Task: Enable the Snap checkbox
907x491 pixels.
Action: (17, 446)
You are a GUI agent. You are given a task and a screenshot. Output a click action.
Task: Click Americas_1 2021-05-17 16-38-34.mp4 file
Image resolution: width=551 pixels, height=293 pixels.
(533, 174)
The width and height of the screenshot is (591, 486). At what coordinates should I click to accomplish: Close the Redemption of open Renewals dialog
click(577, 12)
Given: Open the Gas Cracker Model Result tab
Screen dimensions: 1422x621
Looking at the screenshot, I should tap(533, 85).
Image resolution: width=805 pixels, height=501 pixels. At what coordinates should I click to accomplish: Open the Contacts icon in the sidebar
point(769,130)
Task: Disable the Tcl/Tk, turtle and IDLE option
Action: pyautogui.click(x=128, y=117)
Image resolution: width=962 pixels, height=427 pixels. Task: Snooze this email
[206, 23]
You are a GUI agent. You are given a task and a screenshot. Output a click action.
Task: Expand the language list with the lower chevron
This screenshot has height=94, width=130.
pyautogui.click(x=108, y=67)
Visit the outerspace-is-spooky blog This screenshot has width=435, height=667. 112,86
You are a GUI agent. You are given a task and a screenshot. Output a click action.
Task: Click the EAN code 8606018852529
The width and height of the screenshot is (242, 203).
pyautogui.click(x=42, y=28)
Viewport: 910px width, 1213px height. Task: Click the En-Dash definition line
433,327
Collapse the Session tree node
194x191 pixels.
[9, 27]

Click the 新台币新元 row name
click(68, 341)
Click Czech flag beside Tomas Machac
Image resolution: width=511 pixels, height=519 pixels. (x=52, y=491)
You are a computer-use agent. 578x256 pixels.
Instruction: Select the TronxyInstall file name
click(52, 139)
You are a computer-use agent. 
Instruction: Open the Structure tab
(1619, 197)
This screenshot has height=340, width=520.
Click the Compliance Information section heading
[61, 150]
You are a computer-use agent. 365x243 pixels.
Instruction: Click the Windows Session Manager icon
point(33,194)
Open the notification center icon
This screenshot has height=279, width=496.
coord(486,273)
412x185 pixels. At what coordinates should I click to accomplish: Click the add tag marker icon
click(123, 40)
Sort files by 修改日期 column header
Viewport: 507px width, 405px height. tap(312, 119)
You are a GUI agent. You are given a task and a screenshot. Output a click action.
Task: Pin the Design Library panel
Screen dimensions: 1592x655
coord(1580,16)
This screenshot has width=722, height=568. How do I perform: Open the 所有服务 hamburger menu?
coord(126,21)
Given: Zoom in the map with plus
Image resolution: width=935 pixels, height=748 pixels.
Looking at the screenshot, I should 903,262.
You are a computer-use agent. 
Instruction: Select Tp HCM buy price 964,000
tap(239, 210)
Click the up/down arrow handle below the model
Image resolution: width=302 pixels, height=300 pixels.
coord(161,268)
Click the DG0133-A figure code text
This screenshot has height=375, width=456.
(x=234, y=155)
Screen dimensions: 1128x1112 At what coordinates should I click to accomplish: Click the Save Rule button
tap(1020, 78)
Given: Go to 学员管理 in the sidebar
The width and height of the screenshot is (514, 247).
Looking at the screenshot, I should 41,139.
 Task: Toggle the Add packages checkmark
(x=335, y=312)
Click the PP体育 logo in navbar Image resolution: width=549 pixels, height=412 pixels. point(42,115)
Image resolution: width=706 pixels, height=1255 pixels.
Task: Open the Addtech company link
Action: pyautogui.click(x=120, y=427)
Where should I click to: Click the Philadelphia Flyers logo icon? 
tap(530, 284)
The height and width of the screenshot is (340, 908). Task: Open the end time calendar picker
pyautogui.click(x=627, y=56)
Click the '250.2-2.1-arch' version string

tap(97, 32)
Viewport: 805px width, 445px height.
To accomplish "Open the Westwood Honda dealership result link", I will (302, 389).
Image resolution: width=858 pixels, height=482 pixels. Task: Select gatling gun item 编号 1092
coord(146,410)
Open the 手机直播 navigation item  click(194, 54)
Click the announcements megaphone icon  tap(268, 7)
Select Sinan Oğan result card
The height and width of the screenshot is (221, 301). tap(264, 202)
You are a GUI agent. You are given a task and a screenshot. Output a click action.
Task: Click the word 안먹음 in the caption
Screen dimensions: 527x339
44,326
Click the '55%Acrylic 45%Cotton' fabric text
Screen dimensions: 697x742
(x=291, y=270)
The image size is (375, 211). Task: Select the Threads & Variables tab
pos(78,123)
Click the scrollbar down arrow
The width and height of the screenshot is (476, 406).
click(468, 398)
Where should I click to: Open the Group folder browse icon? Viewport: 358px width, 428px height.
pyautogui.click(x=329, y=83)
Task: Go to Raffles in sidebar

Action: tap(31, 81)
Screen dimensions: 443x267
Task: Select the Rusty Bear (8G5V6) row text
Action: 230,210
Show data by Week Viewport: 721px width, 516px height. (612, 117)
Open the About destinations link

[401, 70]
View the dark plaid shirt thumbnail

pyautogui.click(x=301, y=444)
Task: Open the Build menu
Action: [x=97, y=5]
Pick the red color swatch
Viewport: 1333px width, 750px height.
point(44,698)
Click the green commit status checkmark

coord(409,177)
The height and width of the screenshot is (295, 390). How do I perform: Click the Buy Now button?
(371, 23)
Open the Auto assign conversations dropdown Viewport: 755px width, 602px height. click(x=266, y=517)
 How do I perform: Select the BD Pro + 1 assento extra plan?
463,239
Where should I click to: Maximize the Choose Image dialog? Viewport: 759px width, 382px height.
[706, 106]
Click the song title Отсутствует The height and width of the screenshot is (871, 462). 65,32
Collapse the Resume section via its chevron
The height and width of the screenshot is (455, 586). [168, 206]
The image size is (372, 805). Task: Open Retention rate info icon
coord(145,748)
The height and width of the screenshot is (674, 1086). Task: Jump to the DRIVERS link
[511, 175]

**********

▸ **Your objective**
Go through the listing and copy each line with the string "computer".

▸ **Completed task**
You are a computer-use agent. 578x256 pixels.
You are a computer-use agent. 
You are a computer-use agent. 365x243 pixels.
You are a computer-use agent. 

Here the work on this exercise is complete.